Teyla tilted her head back, looking up at the ceiling of the cruiser. “You had come among us for a day only, and then there were the Wraith. They had culled our people, destroyed our camp, and even then a second wave came down upon us to seek retribution for the Dart that was destroyed. And what did you do? You did not speak of contamination, or of the importance of allowing our culture to develop on its own. You took them all to Atlantis, Jinto and Charin, Kanaan and all the rest. You took them through the gate to your camp, and you shared your food with them. You were beleaguered yourselves, in fear of the shield failing, cut off from your home. And yet you shared with us all you had. Your limited supplies, your fading power. And then you came for the captives.”

Teyla leaned back against the step. “I expected to die. How not? We were culled. We were the Lost. A few minutes might pass or a few days until we were fed upon. When the Wraith took Colonel Sumner, I knew I would be next.” She shook her head, half leaned against his shoulder. “The last thing I expected was to see you and Lt. Ford sneaking in. You must understand that no one is rescued. No one returns. I stood with my age-mate Halling and knew we would die together. And then you came. Why should I think it would be better if you had not interfered?”

“We woke the Wraith,” John said. “It might have been a lot better if we hadn’t. A lot of people might be alive today if we hadn’t.”

“John, we have been dying for centuries. For thousands of years. You have seen what the Wraith did on Sateda, six years before you came. Once they did the same to Emege and the cities of Athos.

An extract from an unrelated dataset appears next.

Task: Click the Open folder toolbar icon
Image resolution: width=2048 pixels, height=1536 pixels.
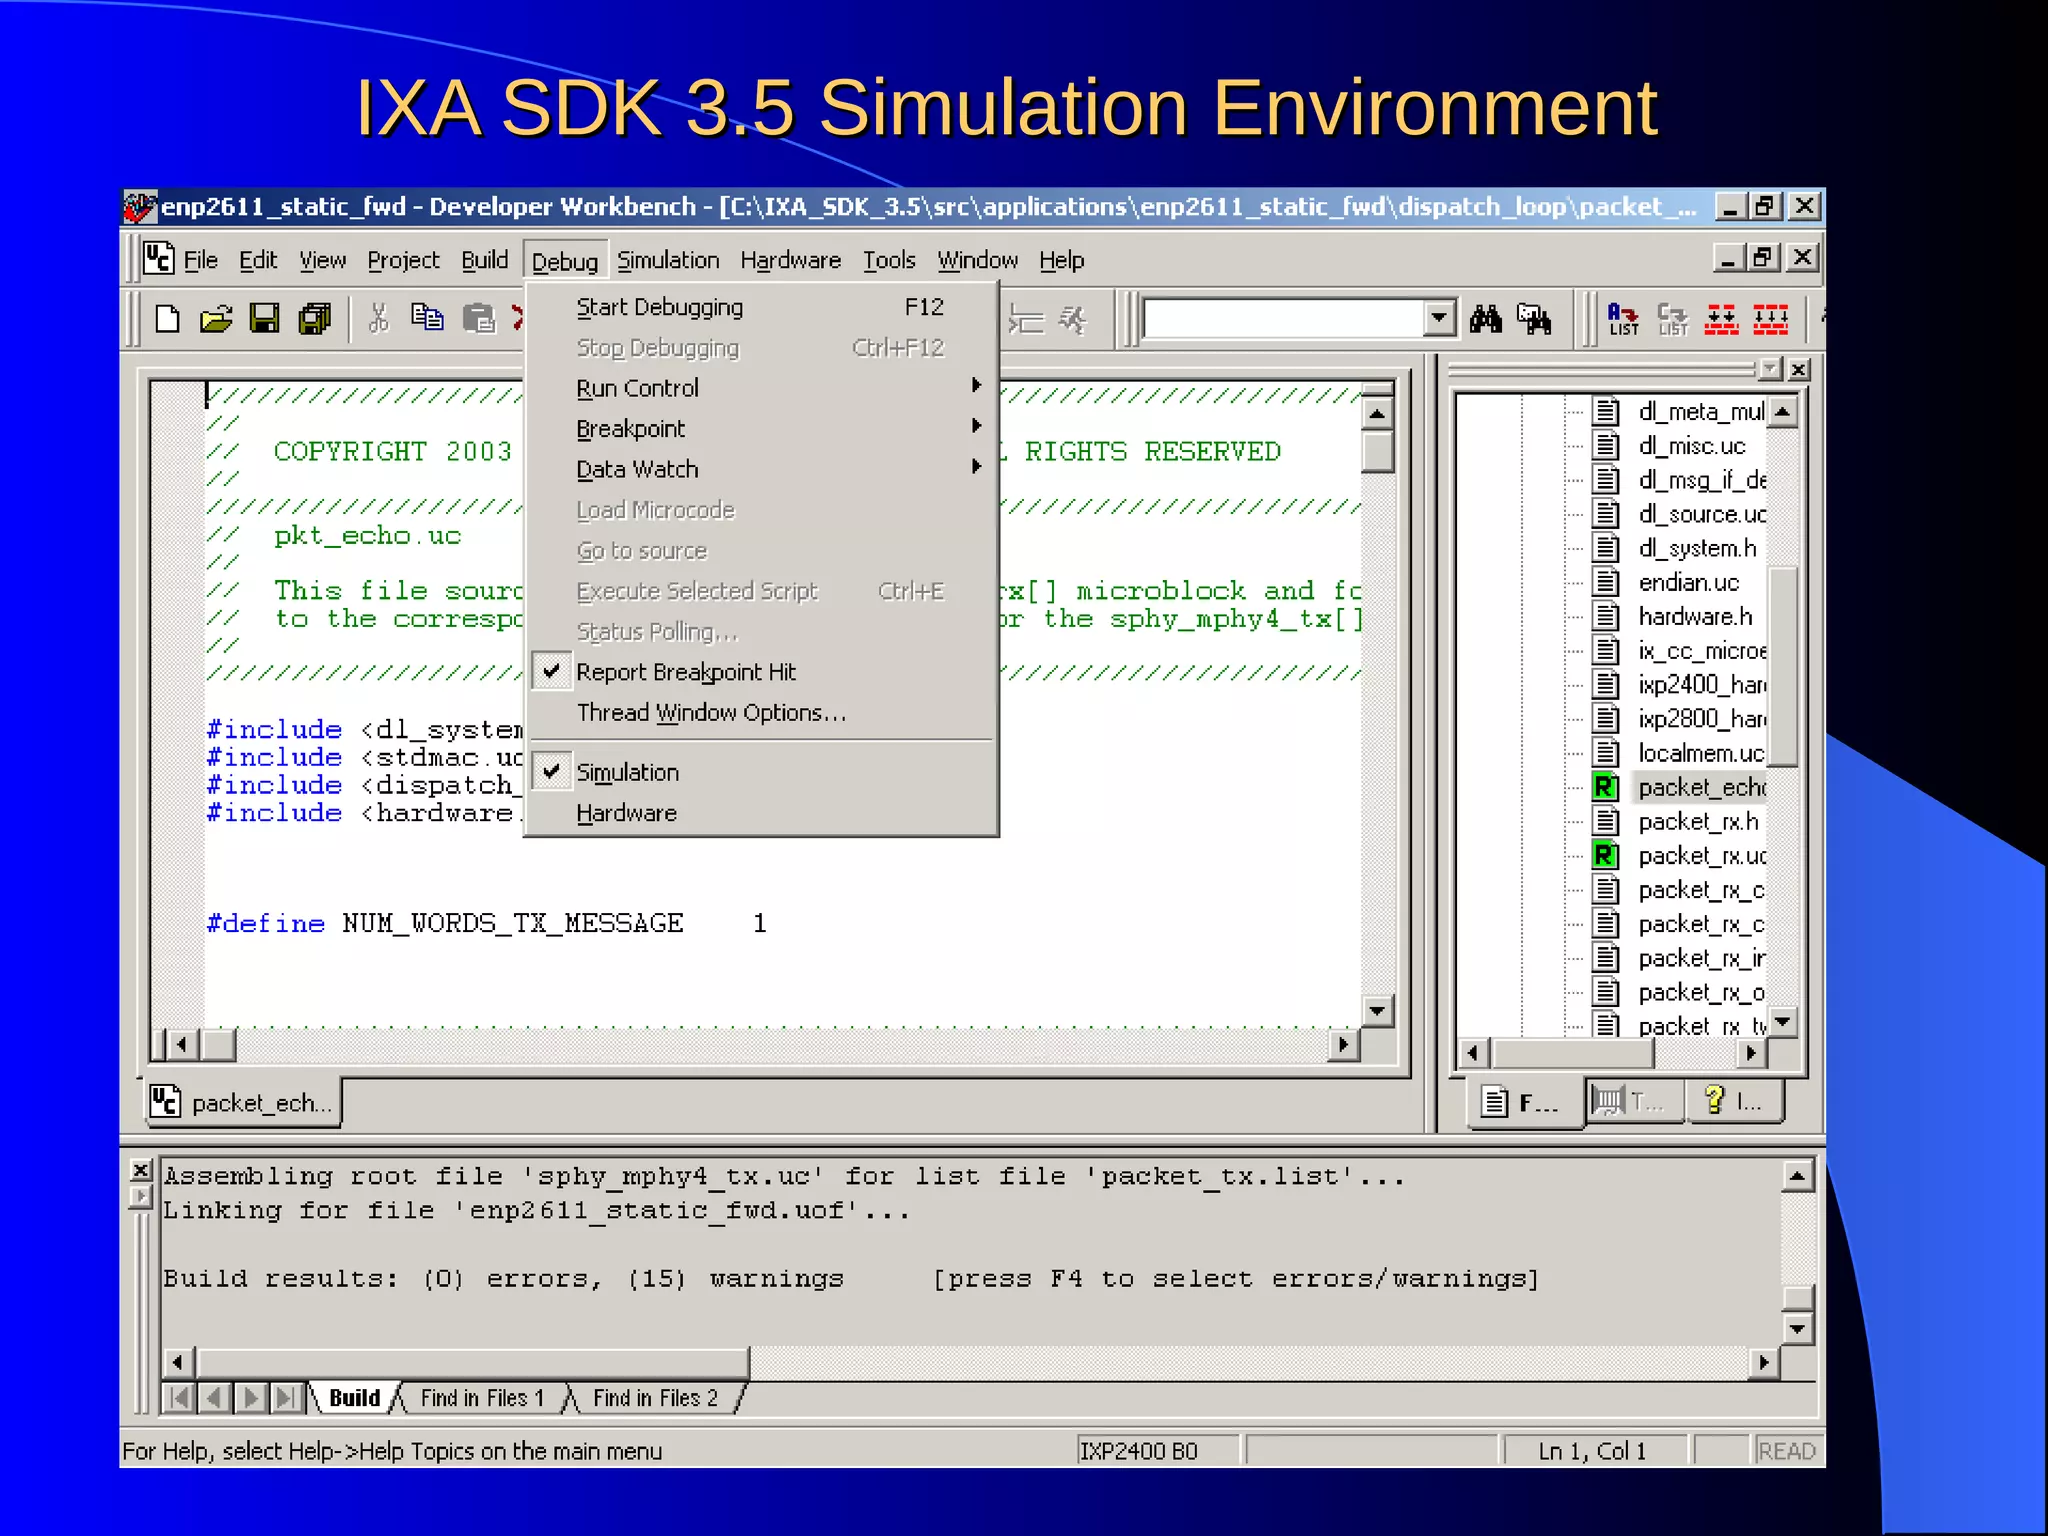Action: coord(216,319)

That is not something you began.” She shook her head. “It is a conceit to believe our story begins with you, or that before you came we dwelled in an innocent paradise. The myth of your culpability is just one more way of making the story about you.”

“I’m sorry,” he said quietly.

“Do not be,” she said, leaning against his shoulder. “We know no more of you than you do of us, and is it not human nature to fit those you meet into your story? To find a frame that allows you to reach for understanding? You tell your stories and I tell mine. And both are true, and both are false.”

“That makes a weird kind of sense,” he said. John looked at her sideways. “I don’t know what to do except follow my gut. You know. Do what I think’s right. I never claimed to understand it.” He squeezed her hand, long green claws between his fingers. “I’m not like Carter or McKay. I wasn’t some kid genius who always figured they’d have the weight of the universe on their shoulders. I’m not like Elizabeth, who knew she had what it took to make decisions that affected millions of people. I don’t know what to do with that kind of power.”